The verbal designation did not exist but men whose sexual activity was exclusively or almost exclusively homosexual have always been around.

This statement simply does not match the consensus of historians (including queer ones), anthropologists or even linguists. There is not only no evidence for it; there is abundant counter-evidence against it -- including all kinds of descriptors for sexual behaviours, roles and preferences in various languages, none of which even comes close to 'gay' or 'straight'.

But that's one of the most interesting challenges of really doing history: immersion in a particular historical moment tends to blind us to the reality of historical differences. In most cases, we simply cannot imagine the past as anything other than a version of the present where people wore different styles of clothes and didn't have mobile phones. And the same thing happens with differences across space. There's an entire literature now on how for most of the discipline's history, Western anthropologists simply tried to pigeonhole cultural differences into artificially fixed Western categories despite the fact that those categories often bore no relationship to the culture being studied and described. In most cases the categories didn't even make sense to the 'subjects'.

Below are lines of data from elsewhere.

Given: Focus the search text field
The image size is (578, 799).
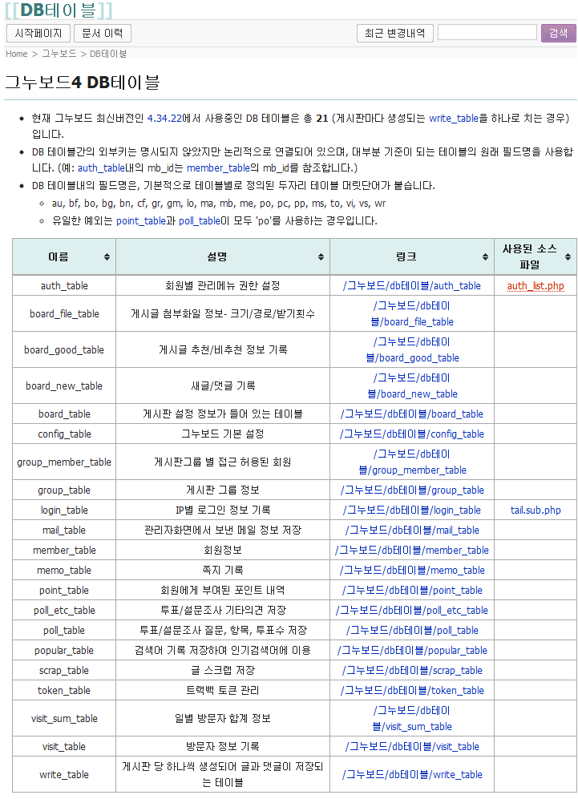Looking at the screenshot, I should [x=487, y=33].
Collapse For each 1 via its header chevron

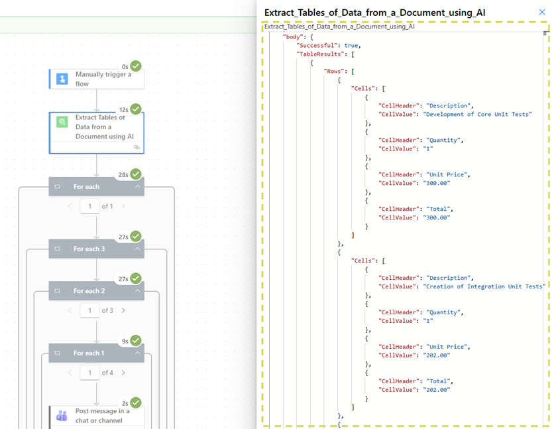(138, 353)
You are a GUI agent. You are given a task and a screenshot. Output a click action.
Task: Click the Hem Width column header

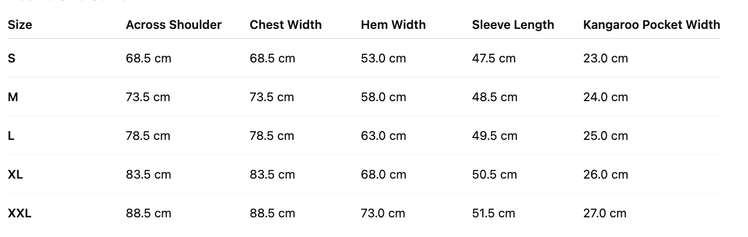[x=393, y=25]
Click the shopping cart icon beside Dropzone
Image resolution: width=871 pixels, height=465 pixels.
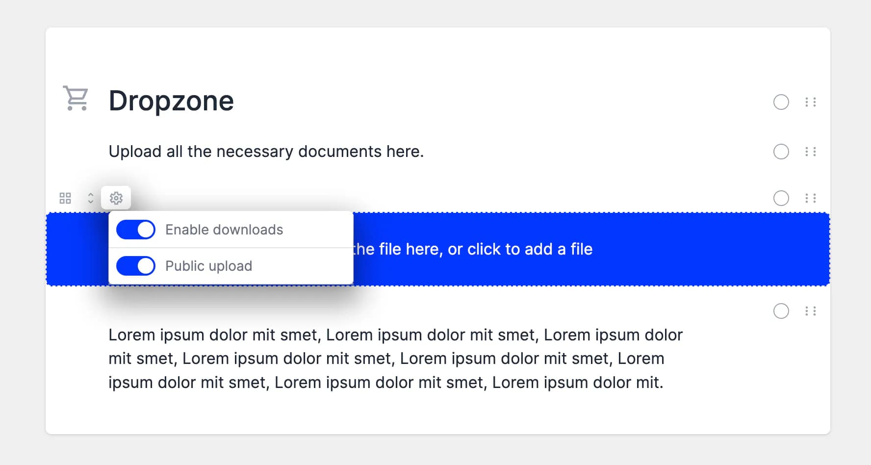(76, 98)
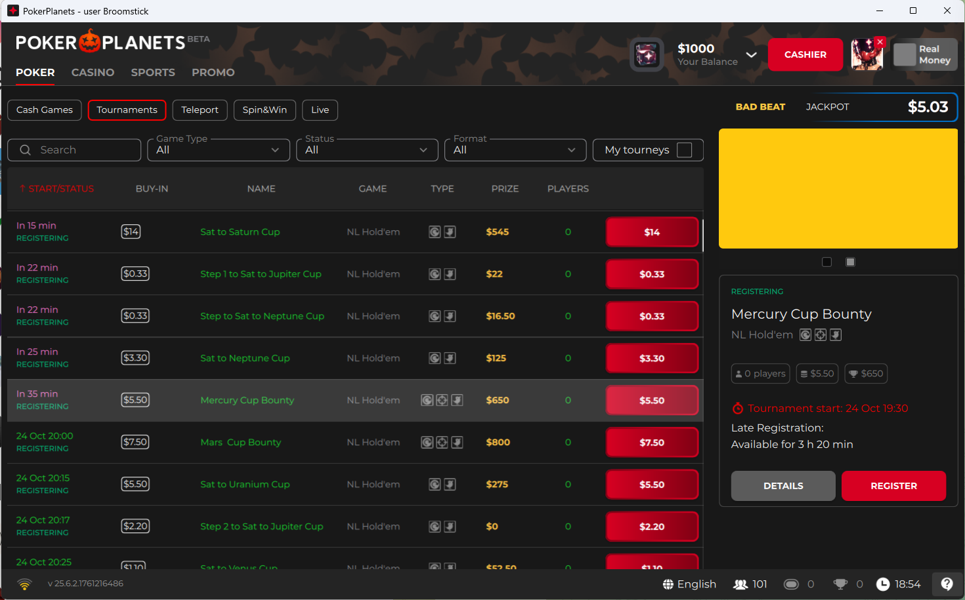Toggle the Real Money switch
965x600 pixels.
(905, 54)
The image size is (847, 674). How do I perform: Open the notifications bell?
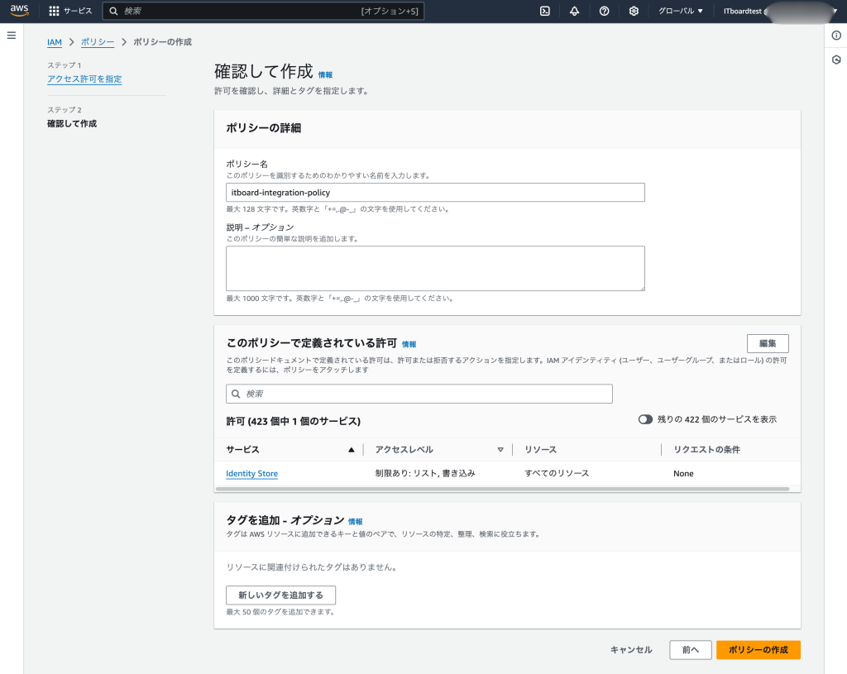click(574, 11)
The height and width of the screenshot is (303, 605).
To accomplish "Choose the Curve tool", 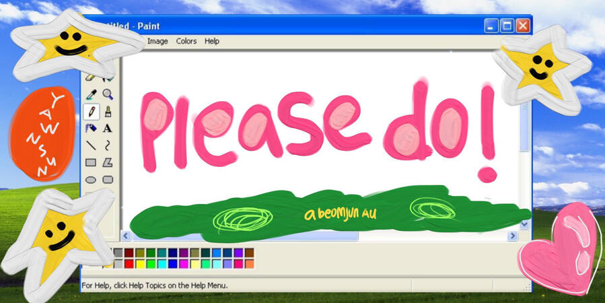I will [x=107, y=145].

An example I've used before comes out of many* pre-Christian Melanesian societies that organised sexual behaviour so that it was divided between what occurred orally between older and younger males and what occurred vaginally between older males and their wives. Imagine that you were raised in the women's compound until you were about five and then you were taken to the men's compound by your father. There you entered a richly mythic world of dance, music, and ritual drama all designed to teach you that your future ability to father children depended on ingesting as much seminal fluid as possible for the next 10 to 12 years. Add in that the relationships you then developed with certain older males in the compound were deeply emotional and intellectual as well as sexual, and would last the rest of your life, even after you shifted from 'receiver of seed' to 'giver of seed'. Now imagine that a normal part of your maturation was to marry a woman and establish and provide for a household in the women's compound, which you visited frequently with gifts of food and the expectation of marital sex, after which you returned to the men's compound and fulfilled your culturally designated role as a provider of seed for younger males in the compound whom you had taken under your guiding and mentoring influence.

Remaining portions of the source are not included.